Bet İsrail Sinagogunun ahşap işleri masif maun kullanılarak İtalyan ustalar tarafından yapılmıştır ve İtalyan sinagoglarını anımsatır. Bet İsrail Sinagogu iki katlıdır. Alt kat erkeklere ayrılmışken, üst kat kadınlar kısmı olarak yapılmıştır. Bugün üst katta dini objeler, belgeler fotoğraflardan oluşan küçük bir sergi salonu bulunmaktadır. Sinagog Mithat Paşa Caddesi, Karataş’tadır.
(19.)Yüzyılın ikinci yarısından itibaren geleneksel semtlerini terk eden Yahudiler Karataş ve çevresine yerleşmeye başlarlarlar. Varlıklı aileler deniz kıyısını tercih ederken, daha dar gelirliler Halil Rıfat Paşa semtinde kendilerine yer edinmişlerdir. Gittikçe büyüyen Yahudi nüfusunun ibadet ihtiyacını karşılayacak olan bir Sinagogun daha önce bu semtte bulunmaması oradaki nüfusu yeni bir sinagog kurmaya itmiştir.
Tam olarak bilinmemekle birlikte, Nesim Levi Bayraklı’nın oğlu Moşe Levi tarafından bu sinagoga bağışlanmış bir yazıtta 1894 tarihi ve 1896 ve 1904 tarihlerini taşıyan iki adet kutsal kitap örtüsü sinagogun 1890lı yıllarda kurulduğuna işaret etmektedir.
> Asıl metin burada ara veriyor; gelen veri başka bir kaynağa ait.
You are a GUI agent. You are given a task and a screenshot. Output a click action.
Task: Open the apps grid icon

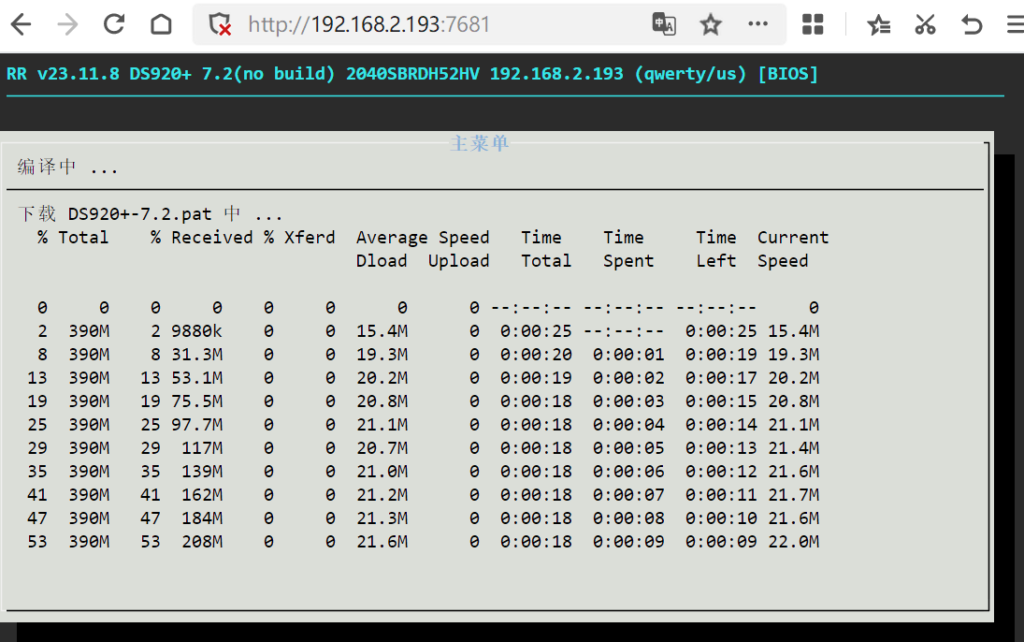coord(813,25)
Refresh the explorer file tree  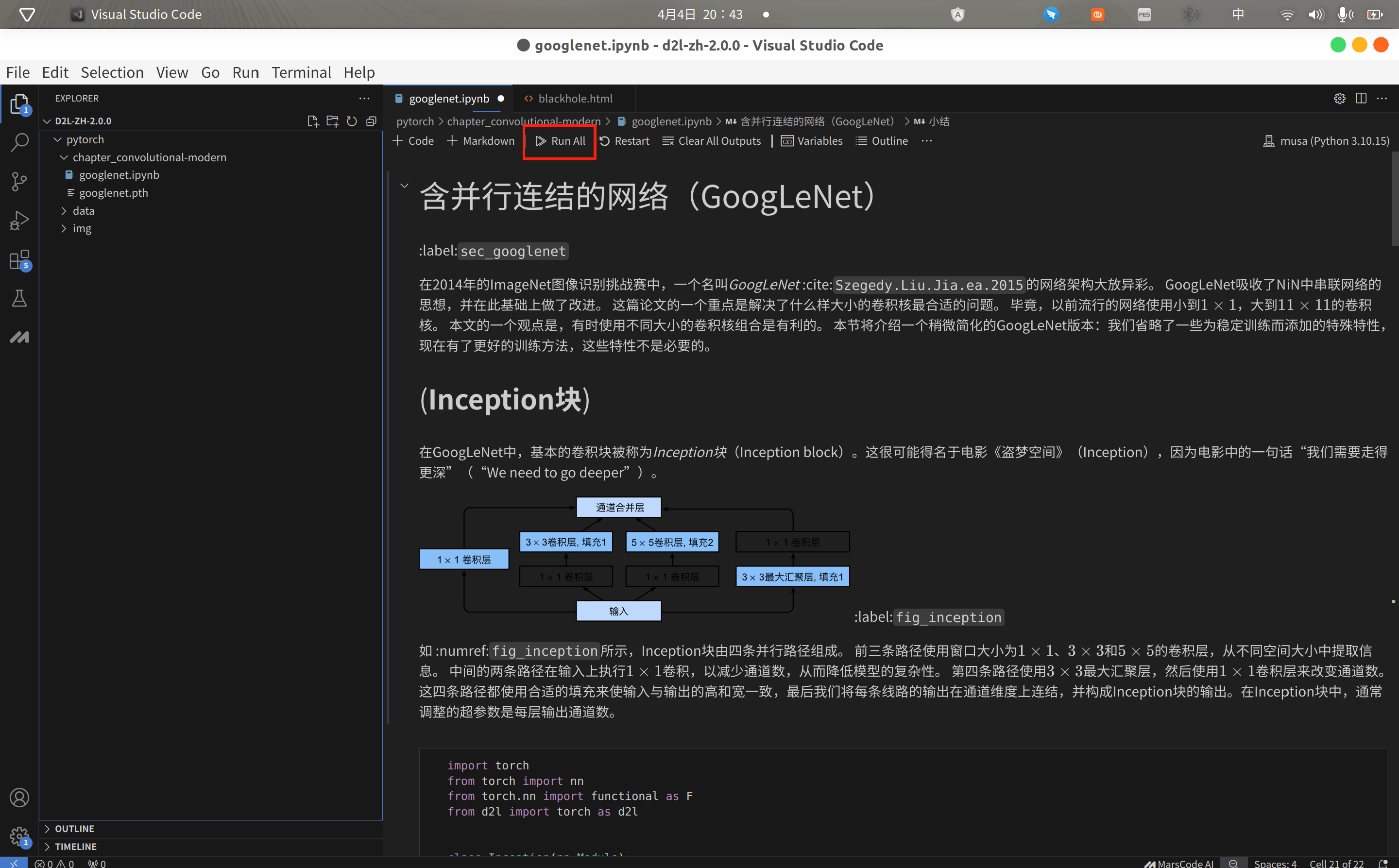click(352, 121)
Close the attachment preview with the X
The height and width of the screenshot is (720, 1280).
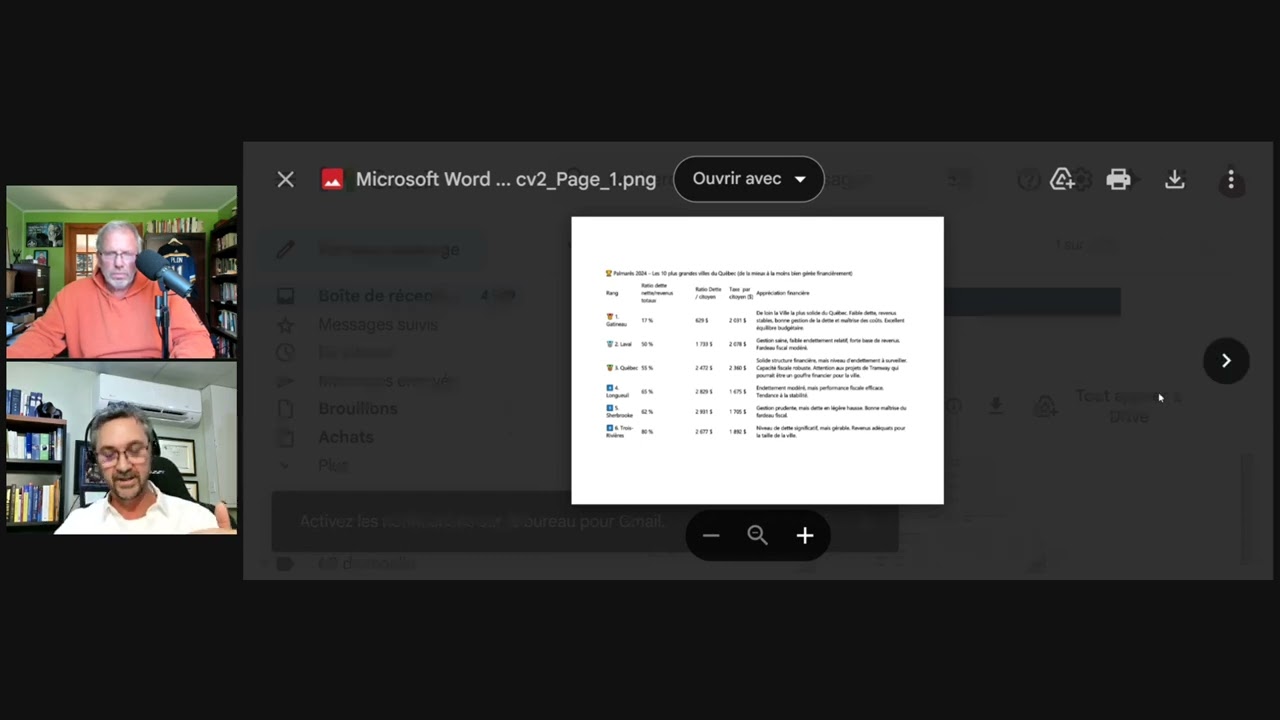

Roş Ha Har Sinagogu merkezi plan mimarisine göre inşa edilmiştir ve diğer İzmir sinagoglarında olduğu gibi Ehal üçlü kompozisyon niteliği taşır. Bu sinagogda 1960lı yıllara kadar düzenli bir şekilde ibadet ve törenler yer almasına rağmen, Yahudi nüfusunun azalması ile sadece bayramlarda kullanılır olmuştur. Sinagog Halil Rıfat Paşa Caddesi üzerindedir
Şaar Aşamayim Havrası, Alsancak’ta yerleşen Yahudilerin ibadet mekânı olarak inşa edilmiştir. Son dönemde yeniden inşa edilen ve 1 Aralık 2019’da kapılarını açan bu havra günümüzde Beit İsrail Havrası’ndan sonra en yoğun kullanımı olanıdır.
Karşıyaka’ya (Kordelyo) yerleşen Yahudilerin ibadet mekânı olarak Alaybey’de inşa edilmiştir. Sefared havralarından olmadığı için Karataş’taki Beit İsrail havrası gibi İtalyan etkisi ile kilise planlı inşa edilmiştir. Günümüzde Karşıyaka Belediyesi tarafından konservatuar işlevi kazandırılan bu yapının ibadet yapılan ana mekânı dışında kalan yerleri birtakım ekler yapılarak değişikliğe uğratılmıştır. Ana mekânda bir değişiklik yapılmadığı için havranın plan şeması, oturma sıraları, tevyası, tora dolabı ve mekan içindeki süslemeleri özgündür.